Po 10 latach zakończył się proces dotyczący afery w Wyższej Szkole Umiejętności Pedagogicznych i Zarządzania w Rykach. Z uczelni wyprowadzono blisko 3,5 mln zł. Oskarżeni dostali za to po roku więzienia.
Szkoła powstała w latach 90-tych. Założyli ją wspólnie profesorowie państwowych uczelni oraz oficerowie Wojska Polskiego. Jednym z nich był kapitan Paweł L., służący niegdyś w Wojskowych Służbach Informacyjnych.
Śledczy ustalili, że Paweł L. – ówczesny kwestor uczelni, nielegalnie przejął pełną kontrolę nad szkołą. Wykupił prawa autorskie profesorów, statut uczelni, regulaminy. Zrobił to ze swoim współpracownikiem Jackiem T., który pełnił funkcję dyrektora generalnego WSUPiZ.
Według prokuratury, Jacek T. wziął kredyt na własną firmę i wykupił udziały, które poręczyła uczelnia. Później szkoła ponownie odkupiła udziały od Jacka T., ale za wyższą sumę. Zdaniem śledczych, w wyniku działalności Pawła L. i Jacka T. szkoła straciła 3,45 mln zł.
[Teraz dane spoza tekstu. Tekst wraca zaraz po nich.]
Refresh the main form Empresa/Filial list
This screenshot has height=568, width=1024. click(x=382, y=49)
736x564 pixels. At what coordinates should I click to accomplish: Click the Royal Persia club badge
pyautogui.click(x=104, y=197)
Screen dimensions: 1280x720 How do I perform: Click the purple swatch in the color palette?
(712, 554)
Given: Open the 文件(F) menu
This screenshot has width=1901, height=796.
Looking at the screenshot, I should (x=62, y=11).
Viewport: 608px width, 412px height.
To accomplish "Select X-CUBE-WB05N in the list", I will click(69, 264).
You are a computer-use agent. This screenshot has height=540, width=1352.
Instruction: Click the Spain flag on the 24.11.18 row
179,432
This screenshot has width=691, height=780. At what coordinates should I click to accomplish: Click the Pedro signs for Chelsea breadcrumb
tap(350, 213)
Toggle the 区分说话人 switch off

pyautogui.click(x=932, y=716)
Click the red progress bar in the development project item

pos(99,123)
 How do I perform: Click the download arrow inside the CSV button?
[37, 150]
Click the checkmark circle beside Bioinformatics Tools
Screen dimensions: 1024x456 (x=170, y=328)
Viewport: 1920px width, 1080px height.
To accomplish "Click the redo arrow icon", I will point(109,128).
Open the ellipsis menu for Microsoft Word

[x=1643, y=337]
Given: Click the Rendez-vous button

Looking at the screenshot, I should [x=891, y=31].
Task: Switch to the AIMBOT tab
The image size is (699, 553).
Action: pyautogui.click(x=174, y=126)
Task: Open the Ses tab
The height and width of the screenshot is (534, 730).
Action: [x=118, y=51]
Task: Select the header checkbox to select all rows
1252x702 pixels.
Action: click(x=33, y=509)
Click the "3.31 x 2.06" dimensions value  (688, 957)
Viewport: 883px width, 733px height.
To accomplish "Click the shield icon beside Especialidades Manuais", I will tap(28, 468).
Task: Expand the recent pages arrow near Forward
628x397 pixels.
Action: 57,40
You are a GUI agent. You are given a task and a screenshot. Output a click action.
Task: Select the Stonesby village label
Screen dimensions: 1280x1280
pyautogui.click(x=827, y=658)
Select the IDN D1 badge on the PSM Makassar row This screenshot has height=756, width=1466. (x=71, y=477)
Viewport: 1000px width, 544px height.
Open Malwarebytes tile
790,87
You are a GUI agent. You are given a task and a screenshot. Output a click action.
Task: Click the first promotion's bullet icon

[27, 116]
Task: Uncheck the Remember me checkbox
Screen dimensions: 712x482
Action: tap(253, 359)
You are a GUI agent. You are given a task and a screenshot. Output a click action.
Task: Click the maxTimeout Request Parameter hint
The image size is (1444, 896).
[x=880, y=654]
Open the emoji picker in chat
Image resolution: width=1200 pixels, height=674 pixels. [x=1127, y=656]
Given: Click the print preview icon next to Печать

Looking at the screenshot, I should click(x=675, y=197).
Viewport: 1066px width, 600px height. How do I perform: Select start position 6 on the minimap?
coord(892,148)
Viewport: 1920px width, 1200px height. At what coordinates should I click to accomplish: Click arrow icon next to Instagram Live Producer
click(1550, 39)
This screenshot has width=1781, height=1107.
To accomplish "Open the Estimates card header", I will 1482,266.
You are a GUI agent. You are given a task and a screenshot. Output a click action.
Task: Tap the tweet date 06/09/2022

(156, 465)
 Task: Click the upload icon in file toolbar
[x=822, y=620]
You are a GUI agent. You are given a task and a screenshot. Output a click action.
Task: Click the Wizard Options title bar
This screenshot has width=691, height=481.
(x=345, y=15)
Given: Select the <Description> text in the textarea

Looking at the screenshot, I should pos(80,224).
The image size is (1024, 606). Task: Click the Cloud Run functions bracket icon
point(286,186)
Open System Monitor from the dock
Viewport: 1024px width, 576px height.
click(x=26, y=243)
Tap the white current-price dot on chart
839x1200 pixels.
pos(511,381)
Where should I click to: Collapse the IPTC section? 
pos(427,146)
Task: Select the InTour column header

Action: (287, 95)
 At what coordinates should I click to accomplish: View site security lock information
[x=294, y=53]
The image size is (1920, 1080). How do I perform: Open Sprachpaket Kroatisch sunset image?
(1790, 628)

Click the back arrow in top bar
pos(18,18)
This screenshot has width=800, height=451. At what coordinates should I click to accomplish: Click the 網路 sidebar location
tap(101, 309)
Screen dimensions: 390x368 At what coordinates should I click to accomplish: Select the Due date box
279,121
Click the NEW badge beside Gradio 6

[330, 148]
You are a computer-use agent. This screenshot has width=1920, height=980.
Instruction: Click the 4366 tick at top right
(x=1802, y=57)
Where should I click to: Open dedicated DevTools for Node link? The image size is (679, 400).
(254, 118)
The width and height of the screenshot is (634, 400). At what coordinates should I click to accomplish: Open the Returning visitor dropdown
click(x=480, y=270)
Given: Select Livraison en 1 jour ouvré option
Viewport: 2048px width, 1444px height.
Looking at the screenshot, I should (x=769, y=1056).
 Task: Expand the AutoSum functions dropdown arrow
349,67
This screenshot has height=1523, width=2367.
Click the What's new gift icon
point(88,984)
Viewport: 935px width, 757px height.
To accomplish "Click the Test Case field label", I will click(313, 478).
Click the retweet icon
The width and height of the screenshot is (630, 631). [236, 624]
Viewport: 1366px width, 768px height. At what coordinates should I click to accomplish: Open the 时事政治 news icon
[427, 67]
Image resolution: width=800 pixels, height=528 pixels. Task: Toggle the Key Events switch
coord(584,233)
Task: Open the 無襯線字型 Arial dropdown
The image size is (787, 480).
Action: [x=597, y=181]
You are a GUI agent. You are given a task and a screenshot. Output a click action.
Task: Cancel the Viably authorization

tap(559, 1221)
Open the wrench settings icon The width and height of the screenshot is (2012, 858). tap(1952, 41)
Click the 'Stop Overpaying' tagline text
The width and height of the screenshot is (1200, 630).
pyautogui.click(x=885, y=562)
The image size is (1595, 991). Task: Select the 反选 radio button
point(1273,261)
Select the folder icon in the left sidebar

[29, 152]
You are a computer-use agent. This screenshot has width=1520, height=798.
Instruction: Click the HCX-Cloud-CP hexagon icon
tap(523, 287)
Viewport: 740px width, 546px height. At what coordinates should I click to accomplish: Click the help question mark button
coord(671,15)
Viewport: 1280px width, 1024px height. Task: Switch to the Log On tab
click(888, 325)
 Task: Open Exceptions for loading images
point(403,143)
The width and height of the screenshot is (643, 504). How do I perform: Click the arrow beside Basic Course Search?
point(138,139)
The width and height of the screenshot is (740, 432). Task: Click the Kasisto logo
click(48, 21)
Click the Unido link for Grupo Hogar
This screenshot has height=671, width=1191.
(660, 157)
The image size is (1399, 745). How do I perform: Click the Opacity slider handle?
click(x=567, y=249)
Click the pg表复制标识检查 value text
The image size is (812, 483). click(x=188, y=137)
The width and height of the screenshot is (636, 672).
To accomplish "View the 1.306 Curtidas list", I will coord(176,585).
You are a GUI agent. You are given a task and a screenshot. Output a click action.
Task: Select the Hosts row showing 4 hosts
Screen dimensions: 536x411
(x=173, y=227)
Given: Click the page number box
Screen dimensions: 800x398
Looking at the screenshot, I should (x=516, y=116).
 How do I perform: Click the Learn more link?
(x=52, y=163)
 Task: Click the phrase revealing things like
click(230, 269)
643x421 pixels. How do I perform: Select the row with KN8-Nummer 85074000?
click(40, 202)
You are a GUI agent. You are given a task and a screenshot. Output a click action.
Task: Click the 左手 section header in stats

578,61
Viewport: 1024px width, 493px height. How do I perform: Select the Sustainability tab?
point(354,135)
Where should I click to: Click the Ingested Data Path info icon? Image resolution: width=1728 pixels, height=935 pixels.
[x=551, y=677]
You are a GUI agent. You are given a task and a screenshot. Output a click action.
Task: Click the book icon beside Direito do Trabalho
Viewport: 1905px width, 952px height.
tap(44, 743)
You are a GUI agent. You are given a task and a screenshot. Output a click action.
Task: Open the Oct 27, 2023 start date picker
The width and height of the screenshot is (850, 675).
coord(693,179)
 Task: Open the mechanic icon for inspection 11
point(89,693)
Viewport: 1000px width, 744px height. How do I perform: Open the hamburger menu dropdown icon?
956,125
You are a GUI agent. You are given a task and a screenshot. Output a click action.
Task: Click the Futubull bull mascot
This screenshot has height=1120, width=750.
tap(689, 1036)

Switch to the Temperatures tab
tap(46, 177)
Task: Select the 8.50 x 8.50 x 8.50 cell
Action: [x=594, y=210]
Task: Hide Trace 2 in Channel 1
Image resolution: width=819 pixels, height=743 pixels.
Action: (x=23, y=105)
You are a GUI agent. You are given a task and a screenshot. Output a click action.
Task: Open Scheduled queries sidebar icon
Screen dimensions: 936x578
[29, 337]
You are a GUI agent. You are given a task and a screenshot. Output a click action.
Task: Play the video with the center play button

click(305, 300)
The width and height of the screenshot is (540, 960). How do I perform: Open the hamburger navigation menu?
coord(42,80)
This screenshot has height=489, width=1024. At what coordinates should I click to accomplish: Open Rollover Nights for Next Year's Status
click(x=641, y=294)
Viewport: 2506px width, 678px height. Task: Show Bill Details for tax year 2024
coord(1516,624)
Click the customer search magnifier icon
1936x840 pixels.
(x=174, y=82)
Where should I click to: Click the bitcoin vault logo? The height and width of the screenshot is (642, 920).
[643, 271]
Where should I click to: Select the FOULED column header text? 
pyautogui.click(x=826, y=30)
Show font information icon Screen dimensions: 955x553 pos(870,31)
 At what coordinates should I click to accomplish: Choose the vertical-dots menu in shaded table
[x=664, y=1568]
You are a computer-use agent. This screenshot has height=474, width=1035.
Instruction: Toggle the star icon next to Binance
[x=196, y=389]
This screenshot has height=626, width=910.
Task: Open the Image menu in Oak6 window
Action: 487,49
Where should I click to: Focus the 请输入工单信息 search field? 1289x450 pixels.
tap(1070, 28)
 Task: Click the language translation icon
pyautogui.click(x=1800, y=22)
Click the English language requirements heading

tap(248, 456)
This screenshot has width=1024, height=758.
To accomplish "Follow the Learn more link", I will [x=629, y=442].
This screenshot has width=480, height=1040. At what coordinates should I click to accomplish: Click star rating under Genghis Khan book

Wczoraj, po dziesięciu latach procesu i analizie dziesiątek tomów akt, Sąd Rejonowy Lublin-Zachód podzielił stanowisko śledczych. Sędzia Aleksandra Machel-Dzik wymierzyła oskarżonym kary roku pozbawienia wolności. Obaj muszą również zwrócić uczelni 3,45 mln zł. Wyrok nie jest prawomocny.